There is one race--the human race. One species--homo sapiens. When the Apostle Paul spoke to the crowd in Athens, Greece nearly 2,000 years ago he pointed out this truth:

"The God who made the world and everything in it is the Lord of heaven and earth and does not live in temples built by hands. And he is not served by human hands, as if he needed anything, because he himself gives all men life and breath and everything else. From one blood He made every nation of men, that they should inhabit the whole earth; and he determined the times set for them and the exact places where they should live. God did this so that men would seek him and perhaps reach out for him and find him, though he is not far from each one of us. 'For in him we live and move and have our being.' As some of your own poets have said, 'We are his offspring.'" Acts 17:24-28

From one blood we are all made, and with one blood we have the possibility of being made new. The Bible describes the scene in heaven:

"You (Jesus) are worthy to take the scroll and to open its seals, because you were slain, and with your blood you purchased people for God from every tribe and language and people and nation." Revelation 5:9

God is not a racist. Racism is born out of ignorance, fear and/or pain. If I could find the person who spewed his hate on the inside wall of portable toilet, I'd ask who hurt him. I'd want to know why he's so afraid and full of anger. I'd want to know who taught him to look with disgust at a fellow human being just because their skin tones vary by a few shades.

I try to make the posts here upbeat and inspirational for the most part, but I'm kind of bummed out right now. It's my blog and I'll rant if I want to. Racism is such a cancer in our communities. I keep wondering when we, as a people, are ever going to get this lesson right.

Racism is deeply ingrained in our society and some view change as an idealistic dream.

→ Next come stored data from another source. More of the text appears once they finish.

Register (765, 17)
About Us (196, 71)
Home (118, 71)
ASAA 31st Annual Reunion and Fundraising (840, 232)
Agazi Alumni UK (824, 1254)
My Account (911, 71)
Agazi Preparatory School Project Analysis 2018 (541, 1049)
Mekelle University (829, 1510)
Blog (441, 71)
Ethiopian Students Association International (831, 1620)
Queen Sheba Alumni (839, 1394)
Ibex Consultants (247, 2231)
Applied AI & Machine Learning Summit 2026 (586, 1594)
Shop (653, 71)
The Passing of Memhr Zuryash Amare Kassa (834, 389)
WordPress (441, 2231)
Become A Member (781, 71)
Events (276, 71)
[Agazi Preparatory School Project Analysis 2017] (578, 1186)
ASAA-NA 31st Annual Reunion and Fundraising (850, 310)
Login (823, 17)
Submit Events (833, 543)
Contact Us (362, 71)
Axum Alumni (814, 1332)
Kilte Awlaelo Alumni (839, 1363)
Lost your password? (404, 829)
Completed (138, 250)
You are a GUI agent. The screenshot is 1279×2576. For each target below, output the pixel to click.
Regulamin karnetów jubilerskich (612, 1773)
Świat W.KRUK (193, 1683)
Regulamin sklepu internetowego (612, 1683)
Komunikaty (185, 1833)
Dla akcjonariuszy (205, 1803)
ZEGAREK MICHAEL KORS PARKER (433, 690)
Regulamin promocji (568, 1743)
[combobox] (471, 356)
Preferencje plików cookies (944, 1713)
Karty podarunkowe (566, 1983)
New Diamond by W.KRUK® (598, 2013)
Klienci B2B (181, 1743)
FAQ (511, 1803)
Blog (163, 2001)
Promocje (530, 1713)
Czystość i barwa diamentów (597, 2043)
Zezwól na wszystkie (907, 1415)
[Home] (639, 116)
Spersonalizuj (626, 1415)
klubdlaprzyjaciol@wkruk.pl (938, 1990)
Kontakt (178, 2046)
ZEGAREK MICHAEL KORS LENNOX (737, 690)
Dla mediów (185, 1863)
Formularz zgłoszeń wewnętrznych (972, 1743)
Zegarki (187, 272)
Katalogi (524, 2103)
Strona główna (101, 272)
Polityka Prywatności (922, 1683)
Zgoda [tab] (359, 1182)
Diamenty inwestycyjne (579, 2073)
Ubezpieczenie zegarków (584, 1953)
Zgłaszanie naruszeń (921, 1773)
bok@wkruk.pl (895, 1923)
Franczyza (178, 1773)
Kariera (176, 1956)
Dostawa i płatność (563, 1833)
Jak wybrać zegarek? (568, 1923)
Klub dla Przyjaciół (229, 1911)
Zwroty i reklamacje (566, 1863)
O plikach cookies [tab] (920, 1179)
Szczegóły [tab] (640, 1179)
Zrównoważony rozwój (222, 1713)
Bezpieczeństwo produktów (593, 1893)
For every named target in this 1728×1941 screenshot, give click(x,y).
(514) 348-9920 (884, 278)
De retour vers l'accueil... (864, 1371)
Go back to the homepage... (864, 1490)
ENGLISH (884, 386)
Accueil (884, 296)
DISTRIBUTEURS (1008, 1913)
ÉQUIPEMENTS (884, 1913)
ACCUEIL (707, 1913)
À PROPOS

1 John 2: 9-11: “anyone who claims to be in the light but hates his brother is still in the darkness. Whoever loves his brother lives in the light, and there is nothing in him to make him stumble. But whoever hates his brother is in darkness and walks around in the darkness; he does not know where he is going, because the darkness has blinded him.”

We need a radical wake-up call about the evil of racial prejudice.

"But if we walk in the Light, as he is in the light, we have fellowship with one another, and the blood of Jesus, His Son, purifies us from all sin.” (1 John 1:7)

“Fellowship” is a wonderful word. My friend and mentor, Pastor Charlie, used to say that "fellowship means we are 'joined together at the heart.'”. How can you possibly reject someone because of one thin layer of skin when you are joined together at the heart?

One blood. One blood. One blood.

~ Father, forgive me for reacting to people different from me out of my own fear, ignorance and pain. Help me to see my neighbor through your eyes. Amen.